Jakarta, tvOnenews.com - Jurnalis senior Bambang Harymurti mengungkapkan fakta mengejutkan terkait dasar kebijakan global anti-tembakau yang digagas oleh Bank Dunia dan WHO.

Menurutnya, riset Bank Dunia tahun 1988 justru menunjukkan bahwa Indonesia termasuk satu dari empat negara di dunia yang memperoleh manfaat ekonomi paling besar dari industri rokok.

ADVERTISEMENT

GULIR UNTUK LANJUT BACA

“Di laporan Bank Dunia tahun 1988 itu disebutkan, dampak ekonomi industri rokok lebih banyak mudaratnya ketimbang manfaatnya untuk hampir semua negara,kecuali empat negara, dan yang paling tinggi manfaat ekonominya justru Indonesia,” ujar Bambang Harymurti kepada wartawan, Kamis (6/11/2025).
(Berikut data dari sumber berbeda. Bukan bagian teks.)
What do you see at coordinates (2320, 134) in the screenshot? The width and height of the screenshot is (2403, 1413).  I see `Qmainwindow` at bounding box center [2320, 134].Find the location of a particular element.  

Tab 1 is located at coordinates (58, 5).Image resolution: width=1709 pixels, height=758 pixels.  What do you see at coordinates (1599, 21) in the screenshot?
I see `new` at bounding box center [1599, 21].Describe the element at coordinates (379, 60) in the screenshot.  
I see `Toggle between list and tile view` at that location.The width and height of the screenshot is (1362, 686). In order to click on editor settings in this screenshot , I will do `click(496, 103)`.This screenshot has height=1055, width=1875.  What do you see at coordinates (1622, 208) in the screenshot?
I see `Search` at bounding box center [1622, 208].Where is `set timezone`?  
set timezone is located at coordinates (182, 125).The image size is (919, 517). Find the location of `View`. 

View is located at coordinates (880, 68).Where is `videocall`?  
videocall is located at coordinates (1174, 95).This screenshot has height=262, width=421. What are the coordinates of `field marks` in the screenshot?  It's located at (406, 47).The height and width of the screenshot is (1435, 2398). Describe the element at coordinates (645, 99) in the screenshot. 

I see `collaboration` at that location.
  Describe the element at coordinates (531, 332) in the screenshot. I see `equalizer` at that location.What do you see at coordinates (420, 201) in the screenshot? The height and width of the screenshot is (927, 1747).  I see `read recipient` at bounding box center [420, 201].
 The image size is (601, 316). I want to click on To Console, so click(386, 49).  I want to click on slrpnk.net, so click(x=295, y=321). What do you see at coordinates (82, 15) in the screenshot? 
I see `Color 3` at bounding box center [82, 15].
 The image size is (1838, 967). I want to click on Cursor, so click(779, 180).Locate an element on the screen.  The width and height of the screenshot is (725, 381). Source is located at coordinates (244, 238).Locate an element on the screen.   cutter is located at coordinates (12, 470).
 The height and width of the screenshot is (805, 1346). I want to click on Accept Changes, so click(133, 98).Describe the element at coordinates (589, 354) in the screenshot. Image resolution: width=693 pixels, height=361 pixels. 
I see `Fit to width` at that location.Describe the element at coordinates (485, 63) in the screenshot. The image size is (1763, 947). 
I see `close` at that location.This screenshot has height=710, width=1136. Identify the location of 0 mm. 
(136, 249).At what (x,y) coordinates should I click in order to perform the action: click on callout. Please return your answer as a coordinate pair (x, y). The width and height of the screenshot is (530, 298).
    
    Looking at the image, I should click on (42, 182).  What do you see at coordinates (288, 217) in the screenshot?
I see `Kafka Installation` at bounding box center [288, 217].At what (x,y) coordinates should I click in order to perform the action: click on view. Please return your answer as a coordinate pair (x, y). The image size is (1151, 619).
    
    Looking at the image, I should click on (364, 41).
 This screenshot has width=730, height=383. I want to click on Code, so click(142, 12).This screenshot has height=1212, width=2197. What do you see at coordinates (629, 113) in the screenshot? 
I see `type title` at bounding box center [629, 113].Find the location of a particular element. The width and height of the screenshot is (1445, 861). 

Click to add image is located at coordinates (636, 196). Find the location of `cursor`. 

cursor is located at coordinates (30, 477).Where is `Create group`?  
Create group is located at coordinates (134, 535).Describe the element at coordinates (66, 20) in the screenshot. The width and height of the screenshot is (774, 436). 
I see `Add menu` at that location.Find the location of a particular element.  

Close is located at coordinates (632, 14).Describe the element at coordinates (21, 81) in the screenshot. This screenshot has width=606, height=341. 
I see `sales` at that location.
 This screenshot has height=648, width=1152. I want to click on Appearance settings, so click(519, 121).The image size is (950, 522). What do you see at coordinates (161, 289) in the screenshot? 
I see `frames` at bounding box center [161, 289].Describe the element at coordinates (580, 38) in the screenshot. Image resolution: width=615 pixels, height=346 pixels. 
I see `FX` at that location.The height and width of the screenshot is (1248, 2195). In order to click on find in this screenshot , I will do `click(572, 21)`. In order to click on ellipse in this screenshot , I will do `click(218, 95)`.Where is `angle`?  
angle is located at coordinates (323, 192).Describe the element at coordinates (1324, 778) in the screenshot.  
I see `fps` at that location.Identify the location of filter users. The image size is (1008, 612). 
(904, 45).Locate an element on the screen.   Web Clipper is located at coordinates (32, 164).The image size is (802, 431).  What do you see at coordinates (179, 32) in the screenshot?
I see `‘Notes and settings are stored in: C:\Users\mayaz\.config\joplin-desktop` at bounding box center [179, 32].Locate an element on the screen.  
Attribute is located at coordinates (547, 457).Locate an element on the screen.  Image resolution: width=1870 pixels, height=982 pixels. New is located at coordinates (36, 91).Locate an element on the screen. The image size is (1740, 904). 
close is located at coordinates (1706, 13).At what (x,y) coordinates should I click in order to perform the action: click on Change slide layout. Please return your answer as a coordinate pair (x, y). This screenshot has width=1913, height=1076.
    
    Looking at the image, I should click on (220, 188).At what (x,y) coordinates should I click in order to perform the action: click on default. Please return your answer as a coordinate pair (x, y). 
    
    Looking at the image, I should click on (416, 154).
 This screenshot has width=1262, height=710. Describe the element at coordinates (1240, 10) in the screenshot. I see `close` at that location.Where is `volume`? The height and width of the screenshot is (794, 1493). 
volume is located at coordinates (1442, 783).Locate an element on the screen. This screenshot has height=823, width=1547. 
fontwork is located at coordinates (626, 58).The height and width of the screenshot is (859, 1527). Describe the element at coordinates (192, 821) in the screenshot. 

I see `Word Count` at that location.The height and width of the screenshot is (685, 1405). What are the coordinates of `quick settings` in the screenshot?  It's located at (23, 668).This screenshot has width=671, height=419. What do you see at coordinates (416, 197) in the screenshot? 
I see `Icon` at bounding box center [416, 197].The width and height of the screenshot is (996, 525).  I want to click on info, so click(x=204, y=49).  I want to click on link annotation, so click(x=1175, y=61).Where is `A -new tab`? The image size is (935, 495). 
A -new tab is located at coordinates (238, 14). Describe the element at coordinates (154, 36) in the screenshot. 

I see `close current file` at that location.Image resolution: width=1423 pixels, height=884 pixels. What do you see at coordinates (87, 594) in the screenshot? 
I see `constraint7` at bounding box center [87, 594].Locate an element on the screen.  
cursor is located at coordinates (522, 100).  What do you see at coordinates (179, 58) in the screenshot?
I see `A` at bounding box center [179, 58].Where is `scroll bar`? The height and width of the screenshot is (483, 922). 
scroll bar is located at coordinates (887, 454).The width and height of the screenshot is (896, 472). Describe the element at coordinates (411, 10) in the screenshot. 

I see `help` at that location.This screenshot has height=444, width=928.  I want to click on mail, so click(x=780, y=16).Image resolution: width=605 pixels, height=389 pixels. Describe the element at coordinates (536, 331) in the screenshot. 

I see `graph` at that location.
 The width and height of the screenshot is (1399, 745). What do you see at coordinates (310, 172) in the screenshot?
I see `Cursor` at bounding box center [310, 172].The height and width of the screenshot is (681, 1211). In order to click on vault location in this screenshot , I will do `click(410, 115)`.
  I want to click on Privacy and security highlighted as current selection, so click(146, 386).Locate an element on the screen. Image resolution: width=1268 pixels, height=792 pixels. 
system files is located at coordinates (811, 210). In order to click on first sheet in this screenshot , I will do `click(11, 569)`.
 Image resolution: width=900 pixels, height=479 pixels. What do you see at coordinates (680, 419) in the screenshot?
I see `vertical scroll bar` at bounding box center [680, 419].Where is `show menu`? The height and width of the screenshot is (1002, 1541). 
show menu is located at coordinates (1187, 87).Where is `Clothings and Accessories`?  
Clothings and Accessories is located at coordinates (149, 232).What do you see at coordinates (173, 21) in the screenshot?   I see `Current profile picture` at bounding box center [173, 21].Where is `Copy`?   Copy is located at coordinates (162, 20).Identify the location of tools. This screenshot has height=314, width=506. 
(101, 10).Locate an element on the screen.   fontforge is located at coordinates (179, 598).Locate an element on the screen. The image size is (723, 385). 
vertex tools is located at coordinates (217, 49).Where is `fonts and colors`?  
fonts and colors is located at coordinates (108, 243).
Temuan itu, lanjut Bambang, menjadi dasar rasional mengapa Indonesia tidak wajib menandatangani Framework Convention on Tobacco Control (FCTC) yang diinisiasi oleh WHO dan telah didukung sebagian besar negara di dunia.

“Kalau dasar framework itu sendiri menyebut Indonesia pengecualian, ya logis kalau kita tidak ikut. Sudah dikasih izin oleh datanya sendiri,” tegasnya.

Bank Dunia mencatat, kontribusi industri rokok terhadap sektor manufaktur Indonesia mencapai sekitar 8 persen, menjadikannya salah satu tulang punggung industri nasional. 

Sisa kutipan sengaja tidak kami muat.